General

datasciY.com

Introduction

My blogs on more general subjects will be posted here.

Cute Song, Wear-a-Mask, set to Disney's Dancing Teacups

Bill showed me this really cute song, Wear-A-Mask, set to Disney's dancing teacups scene from the Beauty and the Beast movie. It's produced and sung by professionals. I already like Mrs. Potts and Mr. Lumiere, so it was an easy sell for me. I think the lyrics are also very well done. The song expresses many of the thoughts and feelings I would like to express. "Try not to be so grouchy, have some faith in Fauci." and "Such a shame that asking folks to follow rules gets you harassed." and "Never seen folks so dramatic... over a f***ing piece of fabric!" and "'HaRd tO BReAtHe!' 'fEelS ToO hOt!' Quit your bitchin'. There's a thought!" and "Try to think of someone other than yourself. It's all we ask!" and "mask debaters" sounded mask-[tur]baters were gems. :-)

Did the Big Bang never happen? - this may be a crackpot theory

Original Post

By chance I came upon videos giving persuasive arguments that The Big Bang may never have happened! I thought the Big Bang theory was gospel since around 1990. It's upsetting to think that we could have been so wrong. Accepting fuzzy numbers from experiments when they matched our expectations, and throwing out results after over-zealous scrutiny when they contradicted our expectations, seem to have been the culprit once again. This is extremely disheartening. Since I know how extremely accurate the experiments are, I can't believe we could have made such a gigantic error over several decades. Wow, if even astrophysics experiments can be distorted by confirmation bias, then I don't know what hope we have for more mundane experiments in economics, public health policy, and politics. Sigh...

Revised Updated Post

I had some more time so I began listening/watching more material from LLP Fusion. His podcast series where he talks about the evidence that the Universe is trillions of years old was a red flag for me. He says that because the fastest observable celestial object travels at 300 x the speed of light now, and he believes this maximum speed has not changed from an earlier time period because there was also no earlier implosion, that nothing has traveled faster than at 300 x the speed of light. Then he uses the fact that the largest observable galaxy cluster is 6 billion light years in diameter. These two "facts" are used to prove that the Universe is "clearly" trillions of years old. [The time it takes celestial objects traveling at 300 x light speed to spread out to a diameter of 6 billion light years across. 3 billion x 300 x speed of light = 900 billion light years. My calculation, starting from the center, and some particles going in one direction while others going in the opposite direction.] You cannot use one assumption to prove another assumption. So, this was a red flag for me. Then I did some more research and dug up other people who also seem to think his theory is indefensible. Now I think he may be a crackpot. His theory is possible, but the dominant theory of Big Bang seems much, much more likely.

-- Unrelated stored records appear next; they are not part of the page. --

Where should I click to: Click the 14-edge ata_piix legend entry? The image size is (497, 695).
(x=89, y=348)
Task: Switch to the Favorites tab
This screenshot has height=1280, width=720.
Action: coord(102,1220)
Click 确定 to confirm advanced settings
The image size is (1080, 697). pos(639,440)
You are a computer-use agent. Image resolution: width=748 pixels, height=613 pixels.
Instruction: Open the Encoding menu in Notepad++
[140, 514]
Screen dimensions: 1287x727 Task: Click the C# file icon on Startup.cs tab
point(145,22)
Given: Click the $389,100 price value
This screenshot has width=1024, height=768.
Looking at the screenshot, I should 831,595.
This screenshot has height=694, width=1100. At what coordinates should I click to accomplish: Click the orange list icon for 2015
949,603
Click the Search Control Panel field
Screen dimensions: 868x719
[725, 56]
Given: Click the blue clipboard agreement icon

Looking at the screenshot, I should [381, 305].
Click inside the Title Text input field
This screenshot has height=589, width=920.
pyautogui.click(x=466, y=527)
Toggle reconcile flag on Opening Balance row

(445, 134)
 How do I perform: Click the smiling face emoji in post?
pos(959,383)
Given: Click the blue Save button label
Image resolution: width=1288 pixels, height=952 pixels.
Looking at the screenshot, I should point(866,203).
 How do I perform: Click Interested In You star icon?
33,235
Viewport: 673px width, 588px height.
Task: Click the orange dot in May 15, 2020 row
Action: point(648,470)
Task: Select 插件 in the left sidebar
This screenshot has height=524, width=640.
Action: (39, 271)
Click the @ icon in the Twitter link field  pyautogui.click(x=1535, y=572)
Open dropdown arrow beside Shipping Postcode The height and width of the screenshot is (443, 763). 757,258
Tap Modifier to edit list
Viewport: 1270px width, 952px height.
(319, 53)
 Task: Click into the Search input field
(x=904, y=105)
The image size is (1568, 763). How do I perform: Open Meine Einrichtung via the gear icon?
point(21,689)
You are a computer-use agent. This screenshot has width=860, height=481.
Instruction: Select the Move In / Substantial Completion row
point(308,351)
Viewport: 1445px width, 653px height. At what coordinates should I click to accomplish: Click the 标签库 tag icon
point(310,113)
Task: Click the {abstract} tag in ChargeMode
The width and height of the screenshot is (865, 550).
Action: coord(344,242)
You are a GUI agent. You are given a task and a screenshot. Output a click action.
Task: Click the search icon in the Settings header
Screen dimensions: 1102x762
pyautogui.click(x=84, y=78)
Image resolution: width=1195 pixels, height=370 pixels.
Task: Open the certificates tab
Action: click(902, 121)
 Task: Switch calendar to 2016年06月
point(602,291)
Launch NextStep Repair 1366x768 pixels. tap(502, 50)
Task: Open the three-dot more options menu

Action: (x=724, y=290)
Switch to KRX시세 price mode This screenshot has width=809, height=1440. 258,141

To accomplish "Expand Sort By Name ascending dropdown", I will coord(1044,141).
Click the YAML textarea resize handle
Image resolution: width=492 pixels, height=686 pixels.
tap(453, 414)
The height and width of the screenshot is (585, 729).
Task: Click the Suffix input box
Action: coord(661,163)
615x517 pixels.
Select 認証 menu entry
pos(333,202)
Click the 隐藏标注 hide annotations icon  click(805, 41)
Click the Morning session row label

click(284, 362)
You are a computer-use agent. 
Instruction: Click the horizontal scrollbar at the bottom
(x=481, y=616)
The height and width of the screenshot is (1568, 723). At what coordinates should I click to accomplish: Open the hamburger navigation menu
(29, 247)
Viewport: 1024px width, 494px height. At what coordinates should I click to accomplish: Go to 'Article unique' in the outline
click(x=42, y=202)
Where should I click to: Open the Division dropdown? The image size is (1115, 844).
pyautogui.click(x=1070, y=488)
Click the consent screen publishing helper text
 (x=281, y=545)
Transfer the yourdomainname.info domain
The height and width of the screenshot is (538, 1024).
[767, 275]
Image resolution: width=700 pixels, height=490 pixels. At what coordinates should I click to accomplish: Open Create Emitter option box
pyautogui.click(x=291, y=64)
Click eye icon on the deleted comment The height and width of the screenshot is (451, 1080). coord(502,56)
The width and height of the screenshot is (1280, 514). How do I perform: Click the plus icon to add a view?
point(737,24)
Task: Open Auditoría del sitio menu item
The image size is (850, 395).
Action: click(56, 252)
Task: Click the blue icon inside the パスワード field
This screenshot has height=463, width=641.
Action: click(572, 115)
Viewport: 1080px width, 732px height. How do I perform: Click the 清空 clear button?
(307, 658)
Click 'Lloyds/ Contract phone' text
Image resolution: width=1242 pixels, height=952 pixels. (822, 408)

This episode did have a benefit of making me rethink the validity of the Big Bang Theory. I was reminded that it's still a theory and not gospel yet. There's still too much we don't know for me to believe it with so much confidence. I should only cautiously believe it, since it's the best theory available to us, but not place too much confidence until we have a better understanding of dark energy and dark matter. (Estimated to be 95% of our universe as seen here. ) This seems to me rather large holes in our understanding of our Universe. ;-)

Good Habits, Bad Habits - Ngram

Google Ngrams chart showing "habit, goal, and evaluation" word frequencies in English books over time. The chart shows that English language books wrote about "habit" more often than "goal" or "evaluation" during earlier years, from 1890 to about 1955. "Habit" was less popular after 1955, but it was becoming sharply more popular from 2007 to 2009. This book is about habits and how to form good habits we wish for.

Google Ngram is a type of machine learning task that can be performed on scanned text documents. It can be used to find which words are becoming more popular, as shown here. Or it can be used to study which words are frequently used together or nearby. The multi-word Ngram uses k-nearest neighbor type of machine learning model to compute distances across word combinations. Google freely makes the full data of scanned books available on its website for further evaluation using any other user desired software & tools.

English Ngram Chart

Habit was highest in 1890 .005%, then declined to .002%, and increasing in final year 2008. Goal and Evaluation started from zero-.001% to .007%-.008% during 1975-2000, then declined sharply in 2008 to .005%-.006%.

1890, William James, The Principles of Psychology. "The more of the details of our daily life we can hand over to the effortless custody of automatism, the more our higher powers of mind will be set free for their own proper work."

French Ngram Chart

The word "habit" is highest among the three words, but the levels are lower than in English books for all years, .0012% seems to be the highest level. Need to test this again using the same words in French to see if the relationship holds. It seems like Ngram is not translating the words into French, but is looking for English words in French books.